The combination of age profile and education profile of the population is a good determinant of average household size.  The older the population the greater the proportion of households that are two person or one person only households. The better educated the population the fewer children and lesser acceptance of extended family situations. The historic relationship is very strong and the relationship is used to forecast average household size, which combined with the forecast population gives the total number of households.  This is done separately for urban and rural populations, and of course by province and county.  Again, in terms of historic data,  there is a cross check that the sum of the estimated number of households in each province and county equals the national total.

Labour Force

The size of the labour force is forecast by multiplying the number of people of working age by their propensity to be employed.  Working age in the case of China is defined as ages 15 to 64 inclusive.  The lower bound is raised over time as a result of increased educational opportunities delaying entry into the workforce.
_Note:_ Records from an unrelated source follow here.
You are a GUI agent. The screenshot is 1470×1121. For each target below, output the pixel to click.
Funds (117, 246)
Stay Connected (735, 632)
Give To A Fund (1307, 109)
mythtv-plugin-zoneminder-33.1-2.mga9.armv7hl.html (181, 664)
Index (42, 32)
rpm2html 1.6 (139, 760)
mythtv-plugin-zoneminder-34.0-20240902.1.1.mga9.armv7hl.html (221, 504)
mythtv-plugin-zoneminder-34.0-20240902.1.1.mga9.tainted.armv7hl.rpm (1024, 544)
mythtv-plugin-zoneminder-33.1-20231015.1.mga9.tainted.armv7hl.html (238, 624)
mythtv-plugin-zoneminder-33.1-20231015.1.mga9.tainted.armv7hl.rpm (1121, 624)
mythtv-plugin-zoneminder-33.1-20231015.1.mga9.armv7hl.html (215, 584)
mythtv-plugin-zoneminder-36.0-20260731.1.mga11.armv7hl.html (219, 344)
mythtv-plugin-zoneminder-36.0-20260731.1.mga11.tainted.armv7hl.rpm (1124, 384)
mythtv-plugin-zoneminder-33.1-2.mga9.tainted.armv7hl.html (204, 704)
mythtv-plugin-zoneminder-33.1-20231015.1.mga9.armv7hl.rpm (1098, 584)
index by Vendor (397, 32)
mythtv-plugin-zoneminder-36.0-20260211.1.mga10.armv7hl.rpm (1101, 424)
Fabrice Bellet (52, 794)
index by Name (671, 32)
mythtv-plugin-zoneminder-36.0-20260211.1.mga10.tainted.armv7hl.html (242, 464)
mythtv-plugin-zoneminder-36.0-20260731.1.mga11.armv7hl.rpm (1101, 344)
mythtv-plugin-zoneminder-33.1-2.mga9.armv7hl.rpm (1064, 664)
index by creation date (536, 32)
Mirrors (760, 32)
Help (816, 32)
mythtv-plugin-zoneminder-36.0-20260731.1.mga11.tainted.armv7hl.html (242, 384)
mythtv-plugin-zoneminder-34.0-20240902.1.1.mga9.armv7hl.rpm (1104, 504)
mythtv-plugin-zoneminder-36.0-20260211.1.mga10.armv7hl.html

The upper bound (which is higher that the official retirement age for men) reflects the understanding that globally people are living longer and working longer.  In rural China particularly, there is an increasing number of persons aged 60 to 74 still in full time employment.  While a small percentage of the total labour force in 2015, the older worker starts to become important by 2035 – especially, by then, in urban areas.  Retirement is delayed as people live longer.  Both trends are consistent in nature and can be forecast with some reliability, Therefore our definition of working age by 2034 is 18 to 74 years.

The propensity to be employed (that is persons of working age who are employed – and not to be confused with unemployment which is the proportion of persons of working age seeking but not finding work) also tends to follow quite a consistent trend, although there are fluctuations around the trend line depending on the state of the economy and the availability of work.  Given that the working-age population is quite reliably measured, and the drivers behind the trend in propensity to be employed are relatively stable, the estimates of the future total labour force have quite a high confidence.


GDP Forecast

Forecasting household incomes and expenditure is somewhat more problematic. To put it simply household incomes are a function of GDP and the share of it that reaches the worker, and the number of workers per household.  Forecasting GDP is difficult and it would appear that few economists actually get it right and many hype it in order to attract investor’s money.

Global Demographics Ltd uses the IMF forecast for the current and subsequent year on the basis that they are probably the most knowledgeable independent forecaster for GDP.  Their short term forecasts would take into account the many factors that potentially influence total real GDP.

To forecast the GDP in future years Global Demographics Ltd uses the following approach.  GDP in its simplest form is productivity per worker multiplied by the number of workers.  Global Demographics Ltd has a good forecast of the number of workers and therefore can rely on that input to the equation. In terms of productivity per worker, historically this is a function of the change in the education standard of the adult population and the change in the accumulated fixed Capital Investment per worker.  In short the growth of GDP per worker is a function of the growth in education and capital behind the worker.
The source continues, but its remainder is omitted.